= Painlevé paradox =

Paradox from inconsistencies in friction models

In rigid-body dynamics, the Painlevé paradox (also called frictional paroxysms by Jean Jacques Moreau) is the paradox that results from inconsistencies between the contact and Coulomb models of friction. It is named for former French prime minister and mathematician Paul Painlevé.

To demonstrate the paradox, a hypothetical system is constructed where analysis of the system requires assuming the direction of the frictional force. Using that assumption, the system is solved. However, once the solution is obtained, the final direction of motion is determined to contradict the assumed direction of the friction force, leading to a paradox.

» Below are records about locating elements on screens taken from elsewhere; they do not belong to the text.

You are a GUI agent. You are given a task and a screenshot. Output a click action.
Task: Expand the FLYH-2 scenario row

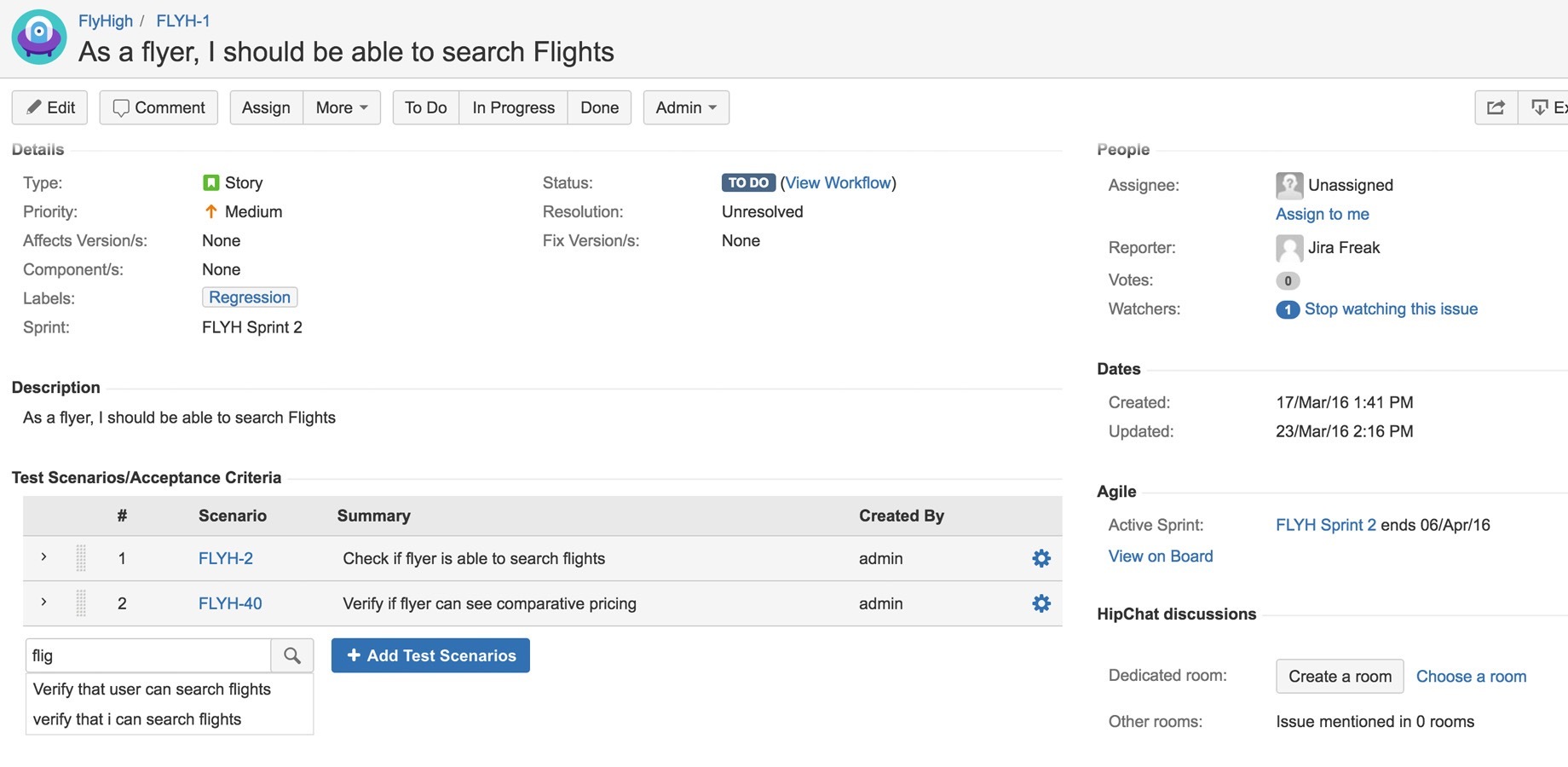coord(43,557)
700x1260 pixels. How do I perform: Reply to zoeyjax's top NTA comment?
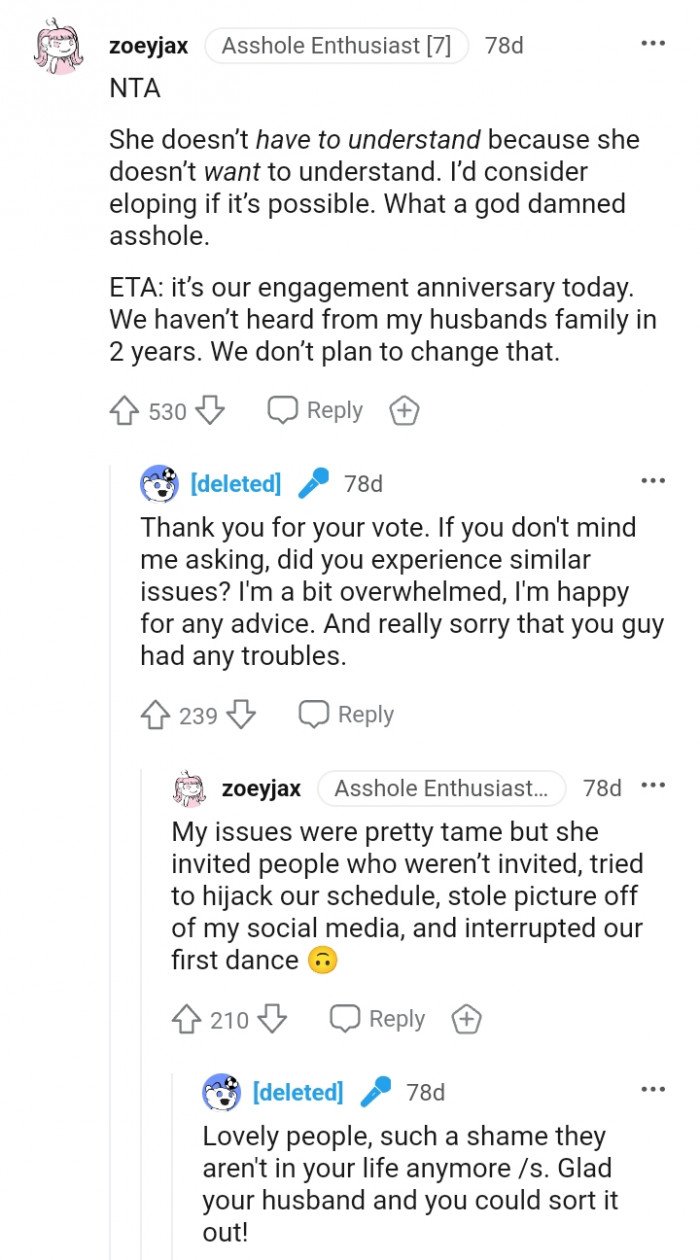pos(315,411)
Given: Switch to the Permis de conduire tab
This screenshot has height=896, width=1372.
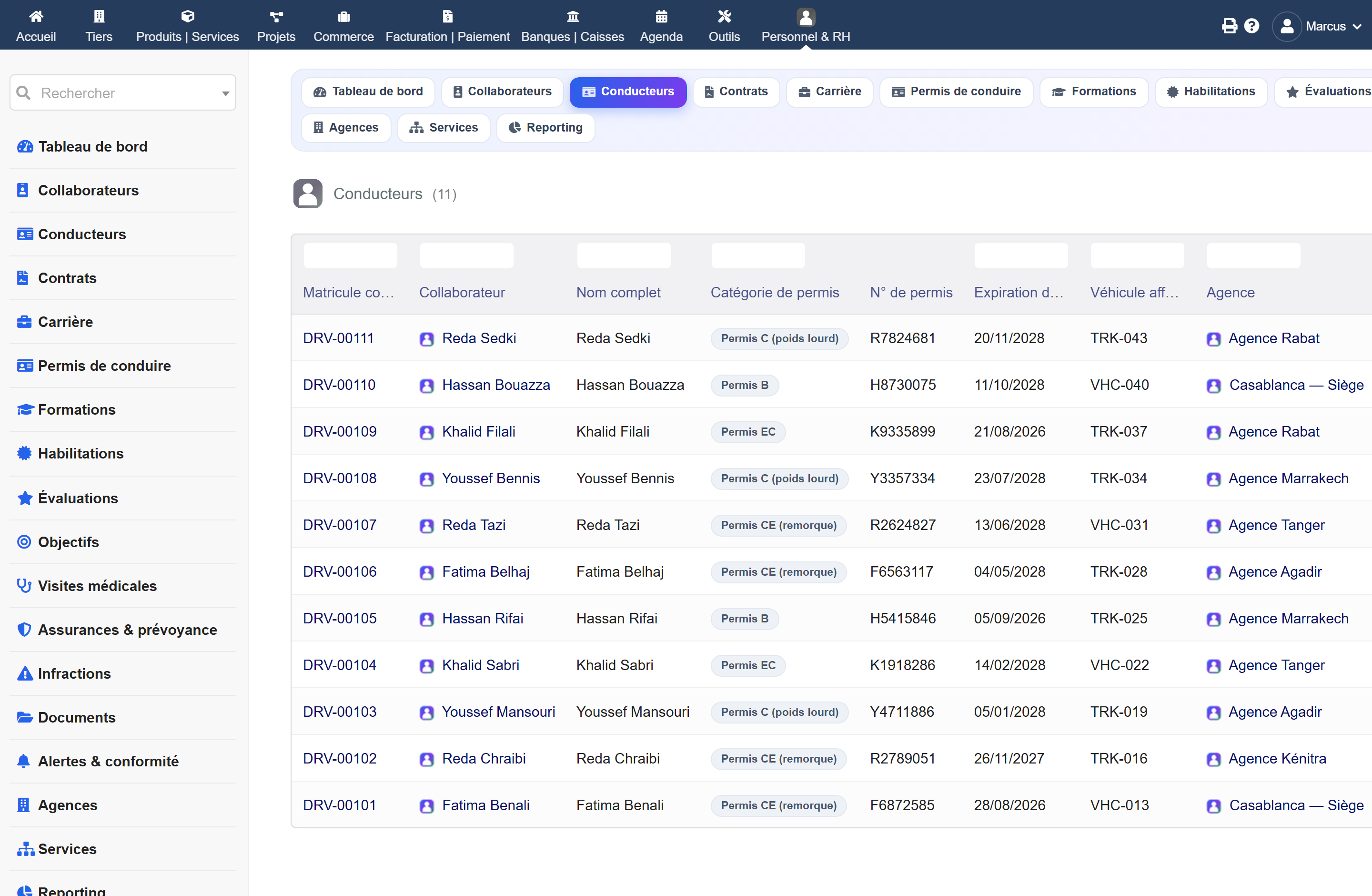Looking at the screenshot, I should [957, 92].
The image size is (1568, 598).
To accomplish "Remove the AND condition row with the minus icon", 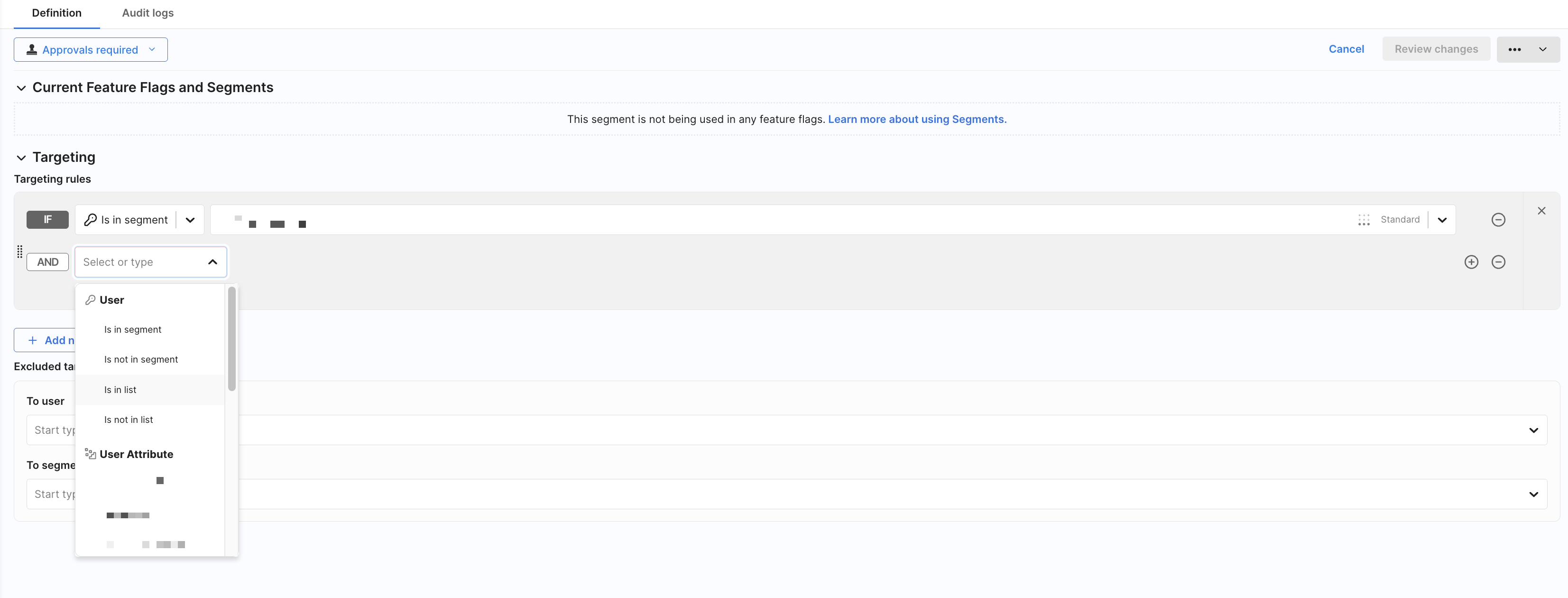I will pyautogui.click(x=1498, y=262).
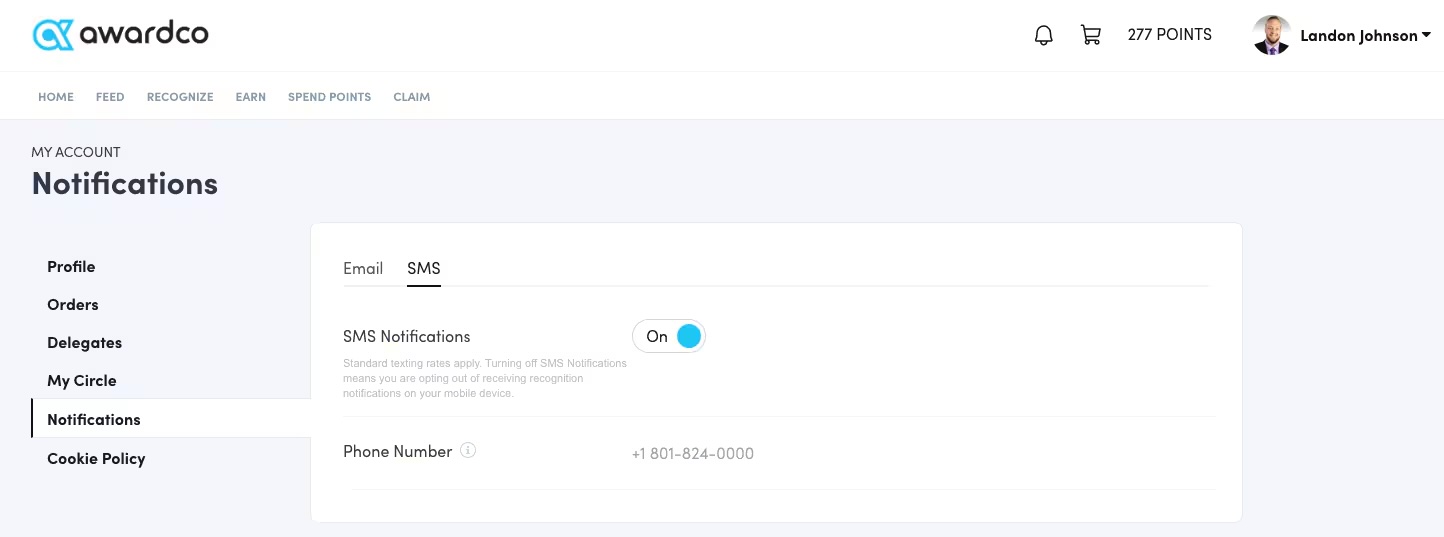Navigate to the Earn page
Image resolution: width=1444 pixels, height=537 pixels.
(x=250, y=97)
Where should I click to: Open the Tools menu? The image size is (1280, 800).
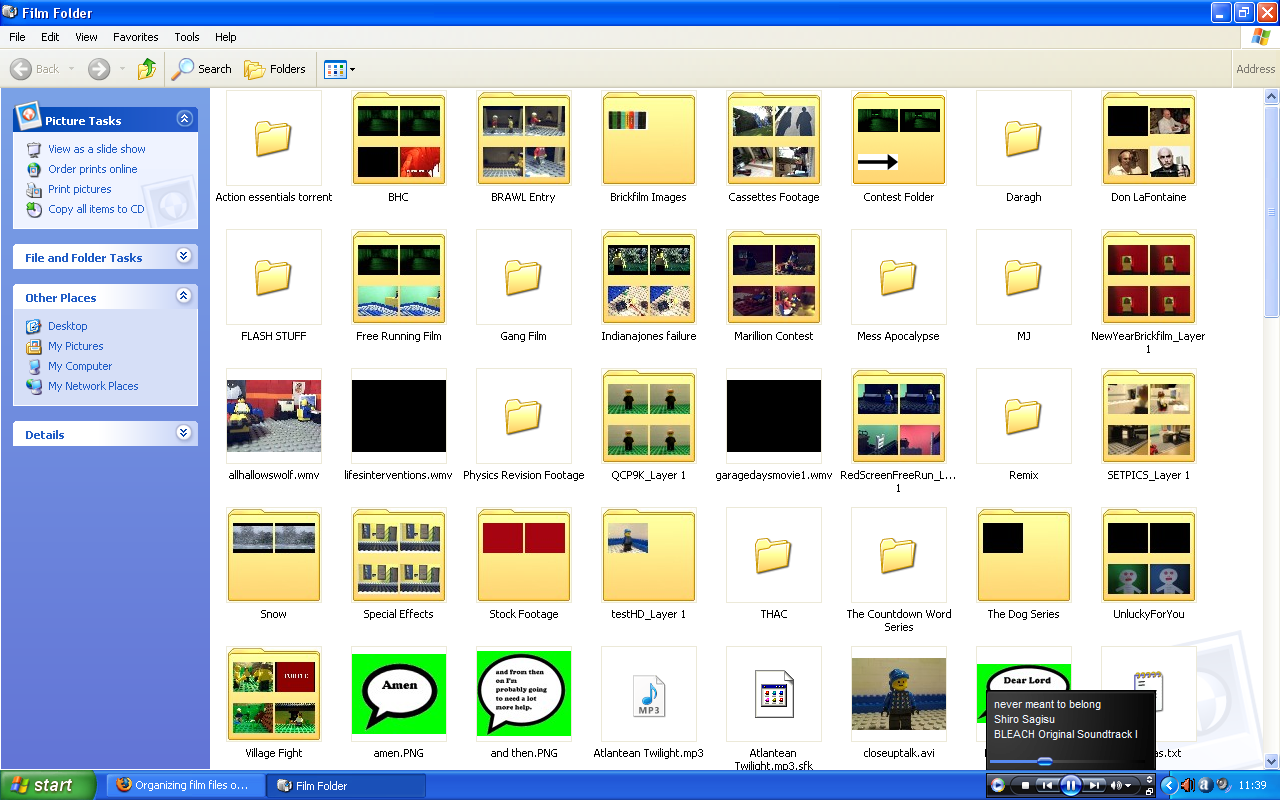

This result is due to a number of discontinuities in the behavior of rigid bodies and the discontinuities inherent in the Coulomb friction law, especially when dealing with large coefficients of friction. There exist, however, simple examples which prove that the Painlevé paradoxes can appear even for small, realistic friction.

== Explanations and solutions ==

Simplified models of friction applied to fully rigid bodies are extremely useful for a basic understanding of physical principles, or when modelling systems for applications such as animation, robotics and bio-mechanics. However, they are only an approximation to a full elastic model requiring complex systems of partial differential equations.

Several resolutions of the paradox have been published. A mathematical resolution was published in the 1990s by David E. Stewart. In the same decade, Franck Génot and Bernard Brogliato, published an explanation of the paradox from a more mechanical point of view, introducing the GB-points (or manifolds).

Génot and Brogliato have studied in great detail the rod dynamics in the neighborhood of a singular point of the phase space, when the rod is sliding. The dynamical equations are then a particular singular ordinary differential equation with vector field f(x)/g(x), where both f and g may vanish at a certain point (angle and angular velocity). One of the results is that at this singular point the contact force may grow unbounded, however its impulse remains always bounded (this may explain why time-stepping numerical methods like Moreau's scheme can well handle such situations since they estimate the impulse, not the force). Hence the infinite contact force is not at all an obstacle to the integration. Another situation (different from the first one) is that the trajectories may attain a zone in the phase space, where the linear complementarity problem (LCP) that gives the contact force, has no solution. Then the solution (i.e. the angular velocity of the rod) has to jump to an area where the LCP has a solution. This creates indeed a sort of "impact" with velocity discontinuity. Following the discovery of Genot and Brogliato, Hogan, Cheesman and their coworkers made an in-depth analysis of the Painleve paradox in dimension 3. They also provided detailed analyses of the regularized problem in the limit.

It is noteworthy that J. J. Moreau has shown in his seminal paper through numerical simulation with his time-stepping scheme (afterwards called Moreau's scheme) that Painlevé paradoxes can be simulated with suitable time-stepping methods, for the above reasons given later by Génot and Brogliato.

== Physical realizations ==

Walter Lewin drawing a dotted line with chalk, showing the bouncing effect

A common demonstration of the paradox is the "bouncing" of chalk when forced to slide across a blackboard. Since the Painlevé paradoxes are based on a mechanical model of Coulomb friction, where the calculated friction force can have multiple values when the contact point has no tangential velocity, this is a simplified model of contact. It does, nevertheless, encapsulate the main dynamical effects of friction, such as sticking and slipping zones. In addition to this simple example, more complex realizations of Painlevé paradoxes have been demonstrated.